- WORK REQUEST
Among the records that follow, find each line holding the word "Locate" and copy it.

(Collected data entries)
BEGIN

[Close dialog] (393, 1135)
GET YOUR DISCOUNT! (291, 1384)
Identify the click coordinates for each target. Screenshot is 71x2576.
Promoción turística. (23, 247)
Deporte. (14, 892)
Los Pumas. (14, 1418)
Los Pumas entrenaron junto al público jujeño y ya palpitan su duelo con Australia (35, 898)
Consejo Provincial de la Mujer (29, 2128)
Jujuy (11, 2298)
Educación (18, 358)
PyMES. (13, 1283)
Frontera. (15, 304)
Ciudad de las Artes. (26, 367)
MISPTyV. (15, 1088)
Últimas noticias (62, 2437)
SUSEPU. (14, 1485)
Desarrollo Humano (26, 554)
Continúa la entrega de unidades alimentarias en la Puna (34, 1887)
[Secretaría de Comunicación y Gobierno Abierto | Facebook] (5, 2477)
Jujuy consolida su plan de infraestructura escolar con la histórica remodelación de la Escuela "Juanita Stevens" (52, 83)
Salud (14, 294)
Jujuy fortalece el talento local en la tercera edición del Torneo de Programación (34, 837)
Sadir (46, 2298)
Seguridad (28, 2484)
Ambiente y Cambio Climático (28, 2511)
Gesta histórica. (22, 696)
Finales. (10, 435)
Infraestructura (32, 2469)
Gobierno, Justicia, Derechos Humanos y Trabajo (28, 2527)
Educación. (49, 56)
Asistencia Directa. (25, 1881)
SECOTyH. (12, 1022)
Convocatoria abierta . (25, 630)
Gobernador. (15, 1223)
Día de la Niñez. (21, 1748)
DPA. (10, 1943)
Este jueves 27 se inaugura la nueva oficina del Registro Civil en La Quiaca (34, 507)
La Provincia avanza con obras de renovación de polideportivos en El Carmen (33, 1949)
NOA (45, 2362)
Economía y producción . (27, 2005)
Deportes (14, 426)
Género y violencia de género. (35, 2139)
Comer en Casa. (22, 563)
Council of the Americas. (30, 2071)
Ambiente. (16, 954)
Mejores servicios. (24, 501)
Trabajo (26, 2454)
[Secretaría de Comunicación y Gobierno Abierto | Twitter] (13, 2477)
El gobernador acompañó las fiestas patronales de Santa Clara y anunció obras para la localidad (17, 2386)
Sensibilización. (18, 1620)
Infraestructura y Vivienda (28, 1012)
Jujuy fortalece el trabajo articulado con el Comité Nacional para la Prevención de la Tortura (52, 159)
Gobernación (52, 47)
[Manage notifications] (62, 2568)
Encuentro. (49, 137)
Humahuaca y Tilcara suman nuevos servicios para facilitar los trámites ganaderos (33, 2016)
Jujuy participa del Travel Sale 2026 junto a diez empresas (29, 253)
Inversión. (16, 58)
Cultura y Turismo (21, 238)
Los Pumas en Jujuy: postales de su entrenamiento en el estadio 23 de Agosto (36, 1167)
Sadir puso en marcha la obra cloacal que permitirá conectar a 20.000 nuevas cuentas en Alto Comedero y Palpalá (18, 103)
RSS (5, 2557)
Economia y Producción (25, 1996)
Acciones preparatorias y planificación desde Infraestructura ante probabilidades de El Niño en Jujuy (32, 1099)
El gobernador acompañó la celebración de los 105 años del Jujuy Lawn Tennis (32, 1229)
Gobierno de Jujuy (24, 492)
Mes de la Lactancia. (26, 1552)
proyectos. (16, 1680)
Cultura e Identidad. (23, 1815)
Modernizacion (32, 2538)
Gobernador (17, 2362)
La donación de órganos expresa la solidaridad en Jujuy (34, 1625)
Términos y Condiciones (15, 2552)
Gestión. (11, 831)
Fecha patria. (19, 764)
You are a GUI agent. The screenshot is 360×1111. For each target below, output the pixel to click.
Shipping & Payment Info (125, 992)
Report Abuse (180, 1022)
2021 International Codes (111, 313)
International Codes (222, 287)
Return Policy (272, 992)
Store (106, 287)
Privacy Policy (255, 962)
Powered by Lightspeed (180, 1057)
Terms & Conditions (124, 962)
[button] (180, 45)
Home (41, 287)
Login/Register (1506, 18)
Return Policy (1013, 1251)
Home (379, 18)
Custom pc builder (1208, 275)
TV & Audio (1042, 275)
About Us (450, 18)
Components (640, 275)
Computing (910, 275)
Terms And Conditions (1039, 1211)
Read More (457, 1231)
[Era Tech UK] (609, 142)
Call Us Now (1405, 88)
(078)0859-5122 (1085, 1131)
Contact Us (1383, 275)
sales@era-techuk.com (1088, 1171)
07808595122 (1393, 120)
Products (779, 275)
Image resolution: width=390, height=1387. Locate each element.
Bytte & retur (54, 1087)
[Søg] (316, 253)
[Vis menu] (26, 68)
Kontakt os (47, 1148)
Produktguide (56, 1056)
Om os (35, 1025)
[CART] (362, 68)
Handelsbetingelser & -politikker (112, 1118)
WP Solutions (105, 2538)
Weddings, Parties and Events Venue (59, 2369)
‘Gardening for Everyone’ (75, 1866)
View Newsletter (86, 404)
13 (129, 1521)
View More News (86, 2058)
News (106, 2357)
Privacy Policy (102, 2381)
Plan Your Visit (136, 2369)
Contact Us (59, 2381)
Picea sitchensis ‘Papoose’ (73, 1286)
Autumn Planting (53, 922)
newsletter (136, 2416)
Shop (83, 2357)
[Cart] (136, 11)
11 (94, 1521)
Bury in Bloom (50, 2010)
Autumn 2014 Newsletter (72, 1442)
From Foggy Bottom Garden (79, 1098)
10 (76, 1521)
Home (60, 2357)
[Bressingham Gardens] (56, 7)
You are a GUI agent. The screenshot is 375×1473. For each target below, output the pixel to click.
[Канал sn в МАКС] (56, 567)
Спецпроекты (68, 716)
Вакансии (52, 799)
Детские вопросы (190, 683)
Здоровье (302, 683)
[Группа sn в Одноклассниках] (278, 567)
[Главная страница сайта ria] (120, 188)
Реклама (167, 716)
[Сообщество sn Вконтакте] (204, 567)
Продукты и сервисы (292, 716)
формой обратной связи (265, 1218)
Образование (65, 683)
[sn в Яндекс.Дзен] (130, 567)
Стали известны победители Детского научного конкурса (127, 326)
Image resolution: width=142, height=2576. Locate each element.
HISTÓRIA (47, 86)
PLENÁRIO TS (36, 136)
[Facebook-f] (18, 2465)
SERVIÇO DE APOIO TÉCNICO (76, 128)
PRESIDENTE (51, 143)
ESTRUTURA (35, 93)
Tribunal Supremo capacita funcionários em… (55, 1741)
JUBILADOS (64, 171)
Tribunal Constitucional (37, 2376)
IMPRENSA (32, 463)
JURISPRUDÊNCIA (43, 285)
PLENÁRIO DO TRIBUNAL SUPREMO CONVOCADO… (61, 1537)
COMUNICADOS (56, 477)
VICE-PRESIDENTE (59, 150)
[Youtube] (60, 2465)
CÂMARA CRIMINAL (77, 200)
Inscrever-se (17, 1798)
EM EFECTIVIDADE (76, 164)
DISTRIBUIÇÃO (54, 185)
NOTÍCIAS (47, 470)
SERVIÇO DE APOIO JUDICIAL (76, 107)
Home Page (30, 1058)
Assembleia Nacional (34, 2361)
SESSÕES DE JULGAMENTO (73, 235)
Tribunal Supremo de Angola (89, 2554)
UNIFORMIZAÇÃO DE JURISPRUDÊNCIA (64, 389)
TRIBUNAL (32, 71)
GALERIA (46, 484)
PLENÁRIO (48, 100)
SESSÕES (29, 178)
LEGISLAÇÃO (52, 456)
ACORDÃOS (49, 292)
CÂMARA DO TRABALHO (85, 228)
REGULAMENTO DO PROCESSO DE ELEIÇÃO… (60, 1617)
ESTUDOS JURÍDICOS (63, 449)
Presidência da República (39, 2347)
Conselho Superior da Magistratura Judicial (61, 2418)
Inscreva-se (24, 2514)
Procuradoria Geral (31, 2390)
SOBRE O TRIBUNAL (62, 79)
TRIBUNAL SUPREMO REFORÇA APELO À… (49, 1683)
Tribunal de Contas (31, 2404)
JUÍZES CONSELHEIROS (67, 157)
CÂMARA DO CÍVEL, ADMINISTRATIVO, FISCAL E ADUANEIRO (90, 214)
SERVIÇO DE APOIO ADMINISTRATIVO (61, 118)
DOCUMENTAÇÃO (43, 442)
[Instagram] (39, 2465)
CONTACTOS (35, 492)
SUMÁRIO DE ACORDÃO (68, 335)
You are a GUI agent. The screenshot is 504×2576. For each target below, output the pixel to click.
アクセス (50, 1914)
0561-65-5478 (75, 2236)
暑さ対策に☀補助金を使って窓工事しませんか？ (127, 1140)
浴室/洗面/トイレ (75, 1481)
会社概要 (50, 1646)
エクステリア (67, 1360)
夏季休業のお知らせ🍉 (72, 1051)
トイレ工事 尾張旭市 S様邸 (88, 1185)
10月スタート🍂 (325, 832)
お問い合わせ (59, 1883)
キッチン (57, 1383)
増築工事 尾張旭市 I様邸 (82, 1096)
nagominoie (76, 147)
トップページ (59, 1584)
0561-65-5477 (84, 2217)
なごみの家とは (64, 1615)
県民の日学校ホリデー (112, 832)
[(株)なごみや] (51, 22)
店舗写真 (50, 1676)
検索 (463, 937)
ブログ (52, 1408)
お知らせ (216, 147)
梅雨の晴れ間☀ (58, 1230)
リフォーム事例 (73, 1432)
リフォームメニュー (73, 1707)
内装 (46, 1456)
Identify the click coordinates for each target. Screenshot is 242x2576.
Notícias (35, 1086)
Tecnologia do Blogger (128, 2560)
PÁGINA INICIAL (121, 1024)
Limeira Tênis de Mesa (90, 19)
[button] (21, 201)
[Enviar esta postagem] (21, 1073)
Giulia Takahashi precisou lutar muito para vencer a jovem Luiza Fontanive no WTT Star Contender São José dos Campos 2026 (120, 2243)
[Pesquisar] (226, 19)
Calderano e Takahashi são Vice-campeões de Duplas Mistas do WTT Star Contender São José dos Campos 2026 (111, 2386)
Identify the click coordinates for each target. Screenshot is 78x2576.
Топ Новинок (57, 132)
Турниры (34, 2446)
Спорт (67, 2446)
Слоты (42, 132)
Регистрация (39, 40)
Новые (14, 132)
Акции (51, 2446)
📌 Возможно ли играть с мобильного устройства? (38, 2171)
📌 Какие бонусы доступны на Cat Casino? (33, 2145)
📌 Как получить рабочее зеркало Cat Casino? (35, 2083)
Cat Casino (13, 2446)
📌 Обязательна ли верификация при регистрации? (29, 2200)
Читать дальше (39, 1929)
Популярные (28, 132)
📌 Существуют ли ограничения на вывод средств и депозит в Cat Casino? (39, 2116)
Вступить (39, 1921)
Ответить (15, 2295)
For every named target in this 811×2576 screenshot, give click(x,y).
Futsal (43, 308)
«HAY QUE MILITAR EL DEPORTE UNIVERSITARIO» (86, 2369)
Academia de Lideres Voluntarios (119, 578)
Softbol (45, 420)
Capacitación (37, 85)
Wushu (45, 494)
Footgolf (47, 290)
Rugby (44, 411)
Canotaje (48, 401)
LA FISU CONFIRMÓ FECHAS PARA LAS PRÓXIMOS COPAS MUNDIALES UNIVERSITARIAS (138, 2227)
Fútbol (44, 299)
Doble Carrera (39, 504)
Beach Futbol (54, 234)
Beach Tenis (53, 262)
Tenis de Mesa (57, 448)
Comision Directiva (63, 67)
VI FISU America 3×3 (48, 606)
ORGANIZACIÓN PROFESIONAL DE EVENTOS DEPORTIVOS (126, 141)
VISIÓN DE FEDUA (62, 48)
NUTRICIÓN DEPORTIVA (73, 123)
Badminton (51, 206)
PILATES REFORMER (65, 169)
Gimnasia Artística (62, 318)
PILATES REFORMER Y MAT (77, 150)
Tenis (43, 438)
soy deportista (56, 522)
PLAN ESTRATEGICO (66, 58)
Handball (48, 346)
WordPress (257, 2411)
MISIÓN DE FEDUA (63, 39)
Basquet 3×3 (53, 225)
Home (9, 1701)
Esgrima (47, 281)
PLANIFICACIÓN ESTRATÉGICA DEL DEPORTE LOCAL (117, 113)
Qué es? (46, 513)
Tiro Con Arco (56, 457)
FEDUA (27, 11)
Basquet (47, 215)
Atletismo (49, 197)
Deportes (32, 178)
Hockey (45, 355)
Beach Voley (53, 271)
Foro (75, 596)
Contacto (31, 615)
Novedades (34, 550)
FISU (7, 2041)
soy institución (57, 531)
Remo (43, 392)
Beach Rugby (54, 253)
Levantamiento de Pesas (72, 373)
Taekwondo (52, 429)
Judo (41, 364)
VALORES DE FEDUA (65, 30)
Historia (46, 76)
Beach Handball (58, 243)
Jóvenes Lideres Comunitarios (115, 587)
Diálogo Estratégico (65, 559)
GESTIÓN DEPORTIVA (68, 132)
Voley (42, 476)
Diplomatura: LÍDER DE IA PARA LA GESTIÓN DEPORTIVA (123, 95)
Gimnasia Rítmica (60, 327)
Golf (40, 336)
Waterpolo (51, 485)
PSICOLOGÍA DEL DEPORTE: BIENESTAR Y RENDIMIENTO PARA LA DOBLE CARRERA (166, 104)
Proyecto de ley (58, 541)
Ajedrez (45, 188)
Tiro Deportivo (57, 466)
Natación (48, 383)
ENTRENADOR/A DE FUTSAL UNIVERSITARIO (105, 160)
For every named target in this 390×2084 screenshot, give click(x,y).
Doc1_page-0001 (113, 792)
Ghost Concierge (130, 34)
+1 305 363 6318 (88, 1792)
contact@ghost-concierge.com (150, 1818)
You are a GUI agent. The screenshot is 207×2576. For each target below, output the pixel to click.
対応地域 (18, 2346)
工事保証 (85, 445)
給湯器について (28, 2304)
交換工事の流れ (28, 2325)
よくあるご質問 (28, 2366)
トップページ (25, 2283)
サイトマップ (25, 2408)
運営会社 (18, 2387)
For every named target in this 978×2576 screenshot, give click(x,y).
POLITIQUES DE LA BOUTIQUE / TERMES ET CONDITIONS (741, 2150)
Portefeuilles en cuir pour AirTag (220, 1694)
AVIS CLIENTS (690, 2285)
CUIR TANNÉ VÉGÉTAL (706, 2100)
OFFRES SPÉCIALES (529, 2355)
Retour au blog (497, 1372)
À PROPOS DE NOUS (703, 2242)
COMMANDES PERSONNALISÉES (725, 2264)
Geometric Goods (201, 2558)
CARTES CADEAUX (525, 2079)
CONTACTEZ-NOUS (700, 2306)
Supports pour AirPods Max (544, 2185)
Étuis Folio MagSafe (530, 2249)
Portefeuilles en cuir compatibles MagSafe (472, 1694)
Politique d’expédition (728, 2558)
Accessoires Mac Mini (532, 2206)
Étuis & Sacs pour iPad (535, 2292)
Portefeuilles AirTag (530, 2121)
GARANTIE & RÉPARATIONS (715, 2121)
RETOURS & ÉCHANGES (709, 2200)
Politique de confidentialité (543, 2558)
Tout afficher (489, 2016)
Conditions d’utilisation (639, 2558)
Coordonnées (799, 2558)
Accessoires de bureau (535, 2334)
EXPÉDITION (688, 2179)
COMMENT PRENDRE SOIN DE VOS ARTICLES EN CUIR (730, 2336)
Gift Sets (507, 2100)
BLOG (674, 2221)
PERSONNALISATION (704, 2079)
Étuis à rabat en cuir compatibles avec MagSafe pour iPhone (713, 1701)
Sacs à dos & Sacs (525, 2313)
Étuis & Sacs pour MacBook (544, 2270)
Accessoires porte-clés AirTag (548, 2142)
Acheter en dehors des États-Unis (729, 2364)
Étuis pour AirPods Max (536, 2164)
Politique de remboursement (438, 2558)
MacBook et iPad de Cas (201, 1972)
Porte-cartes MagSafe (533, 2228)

END

- SOLVED PROBLEM
Image resolution: width=390, height=1387. Locate each element.
Image resolution: width=142, height=2576. Locate each element.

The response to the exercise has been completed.